- _Verilen metin_:
Dijital Çağ ve Gelecek


 

 

"Dijital Çağ ve Dönüşen Dünya" başlığı ile 16. Anadolu Buluşmaları, Anadolu Federasyonu tarafından düzenlenen ve çeşitli devletlerden düşünce, kültür ve eğitimle ilgilenen Türk sivil toplum kuruluşlarının bir araya geldiği bir Buluşmalarıdır.

Yedi yıldır geleneksel olarak katıldığım Forum, her yıl beş gün boyunca, toplumu ve insanı ilgilendiren başlık altında yapılan yıllık bir plan niteliğindedir. Anadolu Federasyonu'na bağlı tüm komitelerin, bu forumun kararlarına göre bir yıl boyunca çalışarak organizasyon ve derneklerdeki benzer komitelerle birlikte yıllık plan oluşturduğu bir forumdur.

- _Yapılacak işler_:
[1] Anadolu Buluşmaları hakkındaki metne göre 16. Anadolu Buluşmaları'nı hangi kuruluş düzenliyor?
[2] Lütfen Anadolu Buluşmaları hakkındaki metni bittiği yerden sürdürün.
Öğeler, bu metinden bağımsız ayrı bir malzemedir.

- _Sağlanan öğeler_:
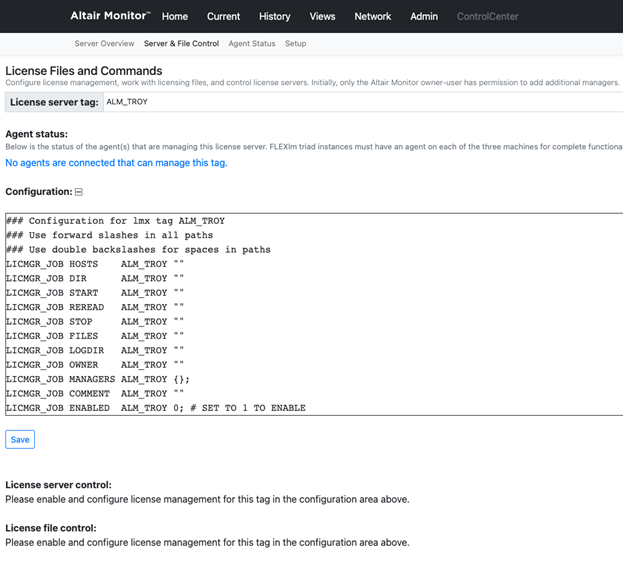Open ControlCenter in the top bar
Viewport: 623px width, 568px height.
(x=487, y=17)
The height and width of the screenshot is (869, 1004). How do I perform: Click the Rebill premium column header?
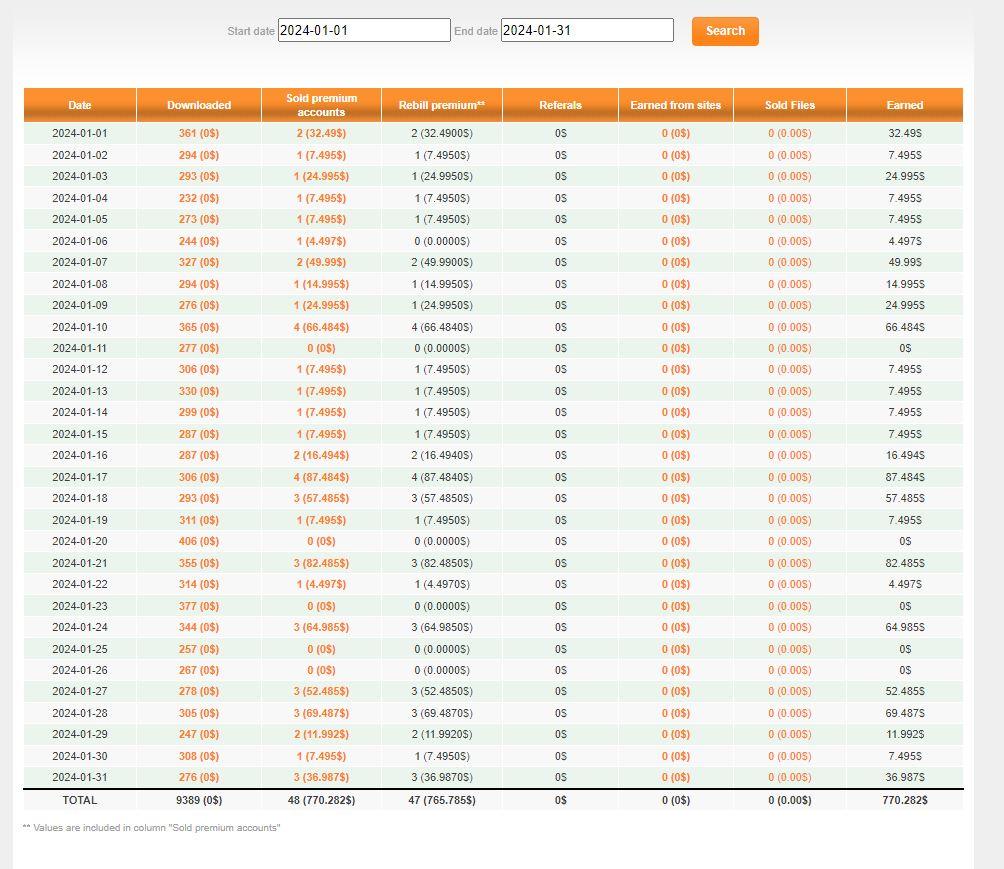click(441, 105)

- _Beklenen çıktılar_:
[1] Anadolu Federasyonu.

[2]
Ve bu sefer özeldi, çünkü her şeyden önce gençlerimizi ve çocuklarımızı ilgilendiren geçmişten çok gelecekle ilgili bir konuyu ele aldı. Özellikle bizler, farklı ırkları ve etnik kökenleri içeren, ortak bir tarihe ve mirasa sahip bu coğrafi noktada birlikte yaşıyoruz.

Anadolu Federasyonu Başkanı Sayın Turgay Aldemir'in açılış konuşması, bizleri, gençlerimizi ve çocuklarımızı bekleyen önemli sorunları ele alarak düzenlenecek olan konferans ve seminerlere bir giriş niteliğindeydi.

Örnek sorular: Dijital dönüşüm nedir? Dijital süreçle ilgili kavramlar nelerdir? Dijitalleşmenin yeni yüzü nedir?  Ve sanal gerçeklik hakkında ve dijital yaşamla nasıl başa çıkabiliriz? Sayısallaştırma kavramı ve beşinci toplum, sayısallaştırma ve sivil toplum ilişkisi. Dijjital aktivite, dijital ekonominin rolü ve önemi ve dijital durumun ne olduğu.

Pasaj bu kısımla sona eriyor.